## Ordinal numbering encoding

**Ordinal categorical variables**

Categorical variable which categories can be meaningfully ordered are called ordinal. For example:

- Student's grade in an exam (A, B, C or Fail).
- Days of the week can be ordinal with Monday = 1, and Sunday = 7.
- Educational level, with the categories: Elementary school,  High school, College graduate, PhD ranked from 1 to 4.

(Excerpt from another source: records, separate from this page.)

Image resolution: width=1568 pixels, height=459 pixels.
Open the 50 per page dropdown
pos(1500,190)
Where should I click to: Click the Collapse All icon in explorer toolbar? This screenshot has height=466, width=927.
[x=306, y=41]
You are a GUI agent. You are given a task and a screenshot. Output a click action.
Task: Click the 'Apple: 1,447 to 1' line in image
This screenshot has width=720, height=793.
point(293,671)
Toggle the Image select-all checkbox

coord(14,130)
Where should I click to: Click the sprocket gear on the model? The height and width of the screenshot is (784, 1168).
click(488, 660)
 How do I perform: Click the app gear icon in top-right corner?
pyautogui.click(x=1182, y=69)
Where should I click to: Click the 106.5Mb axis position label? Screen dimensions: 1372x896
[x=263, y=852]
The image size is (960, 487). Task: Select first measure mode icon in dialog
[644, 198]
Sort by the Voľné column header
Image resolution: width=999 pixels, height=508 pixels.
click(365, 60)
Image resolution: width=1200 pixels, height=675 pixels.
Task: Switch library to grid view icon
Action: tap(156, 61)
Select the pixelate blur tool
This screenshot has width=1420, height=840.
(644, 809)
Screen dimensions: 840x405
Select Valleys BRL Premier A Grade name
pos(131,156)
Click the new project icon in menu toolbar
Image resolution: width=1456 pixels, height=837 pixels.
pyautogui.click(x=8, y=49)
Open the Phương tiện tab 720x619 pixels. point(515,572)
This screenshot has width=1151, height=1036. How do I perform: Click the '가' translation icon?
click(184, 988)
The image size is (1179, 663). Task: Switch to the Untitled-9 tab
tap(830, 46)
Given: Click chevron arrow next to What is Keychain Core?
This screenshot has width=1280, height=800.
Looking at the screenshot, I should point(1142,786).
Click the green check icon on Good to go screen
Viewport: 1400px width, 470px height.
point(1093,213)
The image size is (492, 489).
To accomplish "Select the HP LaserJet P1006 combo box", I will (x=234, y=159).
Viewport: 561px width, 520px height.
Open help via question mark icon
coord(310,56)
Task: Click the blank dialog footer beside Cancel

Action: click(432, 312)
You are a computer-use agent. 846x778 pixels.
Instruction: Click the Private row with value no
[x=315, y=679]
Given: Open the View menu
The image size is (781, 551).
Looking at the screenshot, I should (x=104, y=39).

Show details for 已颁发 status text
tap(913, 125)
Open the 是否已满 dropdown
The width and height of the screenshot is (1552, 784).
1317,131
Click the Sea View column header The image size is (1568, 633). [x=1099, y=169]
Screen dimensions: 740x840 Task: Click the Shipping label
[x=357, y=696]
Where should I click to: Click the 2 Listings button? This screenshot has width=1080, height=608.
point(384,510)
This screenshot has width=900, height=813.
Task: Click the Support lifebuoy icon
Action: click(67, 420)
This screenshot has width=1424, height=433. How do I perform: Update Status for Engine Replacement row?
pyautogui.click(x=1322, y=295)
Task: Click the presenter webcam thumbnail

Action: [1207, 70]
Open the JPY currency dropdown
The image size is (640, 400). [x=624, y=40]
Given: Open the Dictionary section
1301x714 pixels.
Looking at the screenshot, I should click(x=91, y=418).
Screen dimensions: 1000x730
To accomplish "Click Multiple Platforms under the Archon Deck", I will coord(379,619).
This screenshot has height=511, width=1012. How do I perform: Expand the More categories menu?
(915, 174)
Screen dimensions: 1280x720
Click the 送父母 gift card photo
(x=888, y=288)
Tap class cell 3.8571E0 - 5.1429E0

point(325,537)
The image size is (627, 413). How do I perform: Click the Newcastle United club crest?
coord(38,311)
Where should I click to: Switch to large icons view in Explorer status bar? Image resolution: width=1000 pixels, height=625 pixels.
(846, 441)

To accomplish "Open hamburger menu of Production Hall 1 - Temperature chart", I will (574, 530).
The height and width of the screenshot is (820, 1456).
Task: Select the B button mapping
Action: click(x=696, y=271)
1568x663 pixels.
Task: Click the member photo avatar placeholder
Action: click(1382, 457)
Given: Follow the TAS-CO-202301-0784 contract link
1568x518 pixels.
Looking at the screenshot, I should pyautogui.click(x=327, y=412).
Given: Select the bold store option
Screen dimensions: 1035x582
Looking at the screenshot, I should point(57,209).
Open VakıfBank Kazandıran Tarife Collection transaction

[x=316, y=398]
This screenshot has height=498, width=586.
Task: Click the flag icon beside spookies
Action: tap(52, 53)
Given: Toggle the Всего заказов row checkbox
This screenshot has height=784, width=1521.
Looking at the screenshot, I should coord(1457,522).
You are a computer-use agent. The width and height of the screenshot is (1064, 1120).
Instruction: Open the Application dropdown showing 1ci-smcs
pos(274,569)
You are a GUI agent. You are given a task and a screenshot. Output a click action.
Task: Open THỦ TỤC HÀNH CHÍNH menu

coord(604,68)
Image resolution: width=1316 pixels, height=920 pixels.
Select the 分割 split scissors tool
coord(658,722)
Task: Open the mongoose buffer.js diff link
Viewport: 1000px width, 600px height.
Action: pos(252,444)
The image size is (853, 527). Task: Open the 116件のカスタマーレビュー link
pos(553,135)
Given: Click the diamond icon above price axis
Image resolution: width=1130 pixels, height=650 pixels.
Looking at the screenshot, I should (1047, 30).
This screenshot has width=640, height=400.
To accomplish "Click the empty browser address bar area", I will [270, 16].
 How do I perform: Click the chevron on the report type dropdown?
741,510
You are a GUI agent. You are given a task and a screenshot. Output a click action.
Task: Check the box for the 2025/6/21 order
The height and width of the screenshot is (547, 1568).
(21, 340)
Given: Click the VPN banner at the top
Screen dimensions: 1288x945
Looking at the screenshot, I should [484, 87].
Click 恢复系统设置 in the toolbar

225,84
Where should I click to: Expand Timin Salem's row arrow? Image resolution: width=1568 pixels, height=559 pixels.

When the categorical variable is ordinal, the most straightforward approach is to replace the labels by some ordinal number.

### Advantages

- Keeps the semantical information of the variable (human readable content)
- Straightforward

### Disadvantage

- Does not add machine learning valuable information

I will simulate some data below to demonstrate this exercise

In [1]:
import pandas as pd
import datetime

In [2]:
%cd ../data_set/
# create a variable with dates, and from that extract the weekday
# I create a list of dates with 30 days difference from today
# and then transform it into a datafame

base = datetime.datetime.today()
date_list = [base - datetime.timedelta(days=x) for x in range(0, 30)]
df = pd.DataFrame(date_list)
df.columns = ['day']
df

/home/pat/Desktop/Udemy_FeatureEngineering/data_set


Unnamed: 0,day
0,2019-03-17 22:19:23.605826
1,2019-03-16 22:19:23.605826
2,2019-03-15 22:19:23.605826
3,2019-03-14 22:19:23.605826
4,2019-03-13 22:19:23.605826
5,2019-03-12 22:19:23.605826
6,2019-03-11 22:19:23.605826
7,2019-03-10 22:19:23.605826
8,2019-03-09 22:19:23.605826
9,2019-03-08 22:19:23.605826


In [3]:
# extract the week day name

df['day_of_week'] = df['day'].dt.weekday_name
df.head()

Unnamed: 0,day,day_of_week
0,2019-03-17 22:19:23.605826,Sunday
1,2019-03-16 22:19:23.605826,Saturday
2,2019-03-15 22:19:23.605826,Friday
3,2019-03-14 22:19:23.605826,Thursday
4,2019-03-13 22:19:23.605826,Wednesday


In [4]:
# Engineer categorical variable by ordinal number replacement

weekday_map = {'Monday':1,
               'Tuesday':2,
               'Wednesday':3,
               'Thursday':4,
               'Friday':5,
               'Saturday':6,
               'Sunday':7
}

df['day_ordinal'] = df.day_of_week.map(weekday_map)
df.head(10)

Unnamed: 0,day,day_of_week,day_ordinal
0,2019-03-17 22:19:23.605826,Sunday,7
1,2019-03-16 22:19:23.605826,Saturday,6
2,2019-03-15 22:19:23.605826,Friday,5
3,2019-03-14 22:19:23.605826,Thursday,4
4,2019-03-13 22:19:23.605826,Wednesday,3
5,2019-03-12 22:19:23.605826,Tuesday,2
6,2019-03-11 22:19:23.605826,Monday,1
7,2019-03-10 22:19:23.605826,Sunday,7
8,2019-03-09 22:19:23.605826,Saturday,6
9,2019-03-08 22:19:23.605826,Friday,5


We can now use the variable day_ordinal in sklearn to build machine learning models.